Alas, the normal incentives on AI companies and researchers are inadequate to solve the scheming problem I’m worried about, because of what I call “the usual agent debugging loop”. See “‘The Era of Experience’ has an unsolved technical alignment problem” §2.2 for what that “debugging loop” entails, why it has been adequate for all RL research to date, and yet why it will eventually catastrophically fail when AIs become competent enough to pull off “treacherous turns”. And see also “Reward button alignment” §3 for further discussion of why AI programmers will have no problem making tons of money from egregiously misaligned and scheming AI agents, right up until the minute that a treacherous turn happens.
I think that about covers it, but if I missed something, I’m happy to chat in the comments! (And also, remember that Self-dialogue: Do behaviorist rewards make scheming AGIs? (Feb 2025) is on the same topic as this post but 5× longer, covering a lot of additional ground, possible misconceptions, subtleties, and so on.)
In my mind, the main unsatisfying aspect of this post is that I didn’t include any nuts-and-bolts discussion of exactly how that pessimistic argument breaks down in the case of exotic “non-behaviorist” reward functions, both in general and in (non-psychopathic) humans, and relatedly exactly how our life experience with the “non-behaviorist” reward functions in our own human brains has led some researchers to make overly-optimistic arguments about AGI scheming. The self-dialogue post has much more on those topics, but I’m concerned that I didn’t quite hit the nail on the head. More posts (hopefully) forthcoming!
Changelog: (last updated 2025-07-31): Since first publishing, I made the following notable changes: (A) There’s a paragraph starting “There’s a smooth gradient from random initialization to egregious scheming” in §3.1; I de-emphasized it by removing some boldface, and (relatedly) noted in §3.5 that it’s not a decisive argument. (Thanks Rohin in the comments.) (B) In §3.3 I further de-emphasized a minor point, including by moving it from the main text to a footnote. (Again thanks Rohin in the comments.) (C) In §3.4 I fixed a sentence that incorrectly implied that an AI algorithm unable to develop complicated preferences could not possibly be dangerous. Oops. (Thanks Jeremy Gillen.)

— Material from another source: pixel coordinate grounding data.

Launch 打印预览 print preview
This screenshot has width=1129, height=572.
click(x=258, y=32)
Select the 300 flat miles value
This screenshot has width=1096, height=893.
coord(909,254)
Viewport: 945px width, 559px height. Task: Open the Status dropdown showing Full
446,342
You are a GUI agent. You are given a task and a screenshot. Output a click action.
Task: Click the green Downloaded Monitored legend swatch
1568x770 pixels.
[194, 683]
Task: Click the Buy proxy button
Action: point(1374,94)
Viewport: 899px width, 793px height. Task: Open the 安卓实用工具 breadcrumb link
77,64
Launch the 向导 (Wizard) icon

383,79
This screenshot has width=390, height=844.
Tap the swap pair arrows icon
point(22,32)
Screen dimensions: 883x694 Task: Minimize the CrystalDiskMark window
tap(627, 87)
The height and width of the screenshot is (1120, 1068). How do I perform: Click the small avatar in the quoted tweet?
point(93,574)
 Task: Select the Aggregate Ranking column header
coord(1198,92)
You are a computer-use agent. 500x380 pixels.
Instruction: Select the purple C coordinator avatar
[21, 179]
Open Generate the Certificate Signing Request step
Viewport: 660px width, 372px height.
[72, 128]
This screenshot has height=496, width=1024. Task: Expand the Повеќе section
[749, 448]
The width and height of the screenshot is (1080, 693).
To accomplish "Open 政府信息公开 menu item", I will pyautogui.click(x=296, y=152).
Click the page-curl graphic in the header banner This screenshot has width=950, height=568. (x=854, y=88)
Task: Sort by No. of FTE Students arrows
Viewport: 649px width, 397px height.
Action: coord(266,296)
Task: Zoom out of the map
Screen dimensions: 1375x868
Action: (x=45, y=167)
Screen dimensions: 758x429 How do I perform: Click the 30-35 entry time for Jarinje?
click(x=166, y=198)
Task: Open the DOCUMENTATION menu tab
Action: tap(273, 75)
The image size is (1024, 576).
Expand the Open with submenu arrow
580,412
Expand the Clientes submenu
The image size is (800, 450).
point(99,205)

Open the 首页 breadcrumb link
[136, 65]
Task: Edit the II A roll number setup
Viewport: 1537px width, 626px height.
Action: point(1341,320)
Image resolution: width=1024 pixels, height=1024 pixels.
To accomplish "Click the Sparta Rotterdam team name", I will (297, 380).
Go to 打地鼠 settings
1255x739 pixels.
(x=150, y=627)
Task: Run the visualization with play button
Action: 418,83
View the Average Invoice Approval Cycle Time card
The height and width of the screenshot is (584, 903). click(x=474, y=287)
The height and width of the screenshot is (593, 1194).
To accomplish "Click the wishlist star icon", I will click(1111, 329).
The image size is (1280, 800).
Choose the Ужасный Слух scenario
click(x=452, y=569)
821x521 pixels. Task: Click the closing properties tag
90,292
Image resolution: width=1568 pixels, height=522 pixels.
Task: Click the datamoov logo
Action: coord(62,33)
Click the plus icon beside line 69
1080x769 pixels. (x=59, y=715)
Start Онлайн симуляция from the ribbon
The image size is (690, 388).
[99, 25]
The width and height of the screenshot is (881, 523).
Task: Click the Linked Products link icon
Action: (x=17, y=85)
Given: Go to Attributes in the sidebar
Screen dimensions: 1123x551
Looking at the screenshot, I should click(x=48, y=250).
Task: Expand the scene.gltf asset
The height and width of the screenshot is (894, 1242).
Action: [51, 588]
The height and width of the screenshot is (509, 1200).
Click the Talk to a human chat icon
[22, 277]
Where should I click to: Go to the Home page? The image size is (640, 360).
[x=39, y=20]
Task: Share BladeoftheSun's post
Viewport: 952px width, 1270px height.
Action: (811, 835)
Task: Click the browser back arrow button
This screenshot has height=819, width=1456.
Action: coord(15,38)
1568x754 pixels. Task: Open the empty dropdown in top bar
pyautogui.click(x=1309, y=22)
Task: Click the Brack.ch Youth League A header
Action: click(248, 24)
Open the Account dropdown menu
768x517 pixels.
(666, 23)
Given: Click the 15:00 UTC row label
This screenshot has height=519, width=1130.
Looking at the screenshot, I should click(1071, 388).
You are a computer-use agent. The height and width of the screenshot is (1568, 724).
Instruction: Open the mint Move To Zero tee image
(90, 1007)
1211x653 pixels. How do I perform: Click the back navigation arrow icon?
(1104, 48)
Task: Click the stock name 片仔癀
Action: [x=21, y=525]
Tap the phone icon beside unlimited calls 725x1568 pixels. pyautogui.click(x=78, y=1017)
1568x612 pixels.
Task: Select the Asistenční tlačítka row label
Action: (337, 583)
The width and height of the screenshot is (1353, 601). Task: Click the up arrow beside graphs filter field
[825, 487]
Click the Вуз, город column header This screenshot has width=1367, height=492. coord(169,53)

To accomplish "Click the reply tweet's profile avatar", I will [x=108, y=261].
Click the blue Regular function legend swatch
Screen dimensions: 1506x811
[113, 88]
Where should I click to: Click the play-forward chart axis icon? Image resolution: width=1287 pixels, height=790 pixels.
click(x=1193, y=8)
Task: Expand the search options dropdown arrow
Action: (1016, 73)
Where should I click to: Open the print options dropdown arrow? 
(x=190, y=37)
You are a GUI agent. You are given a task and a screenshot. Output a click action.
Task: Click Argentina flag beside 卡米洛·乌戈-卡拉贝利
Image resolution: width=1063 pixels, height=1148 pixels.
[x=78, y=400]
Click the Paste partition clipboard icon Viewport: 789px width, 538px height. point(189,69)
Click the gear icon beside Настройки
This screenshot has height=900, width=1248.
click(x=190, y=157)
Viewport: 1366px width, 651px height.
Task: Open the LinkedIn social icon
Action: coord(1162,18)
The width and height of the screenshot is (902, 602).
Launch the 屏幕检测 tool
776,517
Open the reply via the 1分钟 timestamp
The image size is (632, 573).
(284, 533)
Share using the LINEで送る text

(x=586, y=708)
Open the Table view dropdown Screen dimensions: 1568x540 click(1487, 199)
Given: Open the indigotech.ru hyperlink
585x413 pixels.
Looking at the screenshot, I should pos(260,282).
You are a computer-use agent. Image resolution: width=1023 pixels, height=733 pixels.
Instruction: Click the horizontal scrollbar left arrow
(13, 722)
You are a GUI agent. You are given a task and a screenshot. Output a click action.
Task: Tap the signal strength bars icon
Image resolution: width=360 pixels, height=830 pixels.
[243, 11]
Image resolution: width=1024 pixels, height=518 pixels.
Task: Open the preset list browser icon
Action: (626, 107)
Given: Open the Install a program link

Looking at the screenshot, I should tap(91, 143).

I think that, for LLMs as of today, it is NOT the case that “their competence comes overwhelmingly from RL rather than from pretraining”—see “Foom & Doom 2” §2.3.3. But for future LLMs, who knows?
If you already read the previous version, the only thing new here is a bit more discussion of LLMs, although I’m still mostly thinking about brain-like AGI / model-based RL agents, rather than LLMs. By the way, there are a few places where I copied text between the two posts.
If you’re not familiar with “curiosity” in the RL literature, I recommend The Alignment Problem by Brian Christian, chapter 6, which contains the gripping story of how researchers eventually got RL agents to win the Atari game Montezuma’s Revenge.
Notice that I am not assuming that the AI is necessarily “playing the training game” in the usual sense. For the purposes of this post, I’m open-minded to the AI having an explicit desire to, say, write a good scientific paper, as opposed to only having an explicit desire to impress the humans who will be grading the paper. For the record, I definitely expect the latter, by similar arguments to those I’ll be discussing below, but that’s not my focus here.
(Secondarily, I have a concern that, even if a setup seems like it should lead to an AI with exclusively short-term desires, it may in fact accidentally lead to an AI that also has long-term desires. See §5.2.1 of that same post for specifics. But this is more of a “things might go wrong” argument rather than a “things will definitely go wrong” argument.)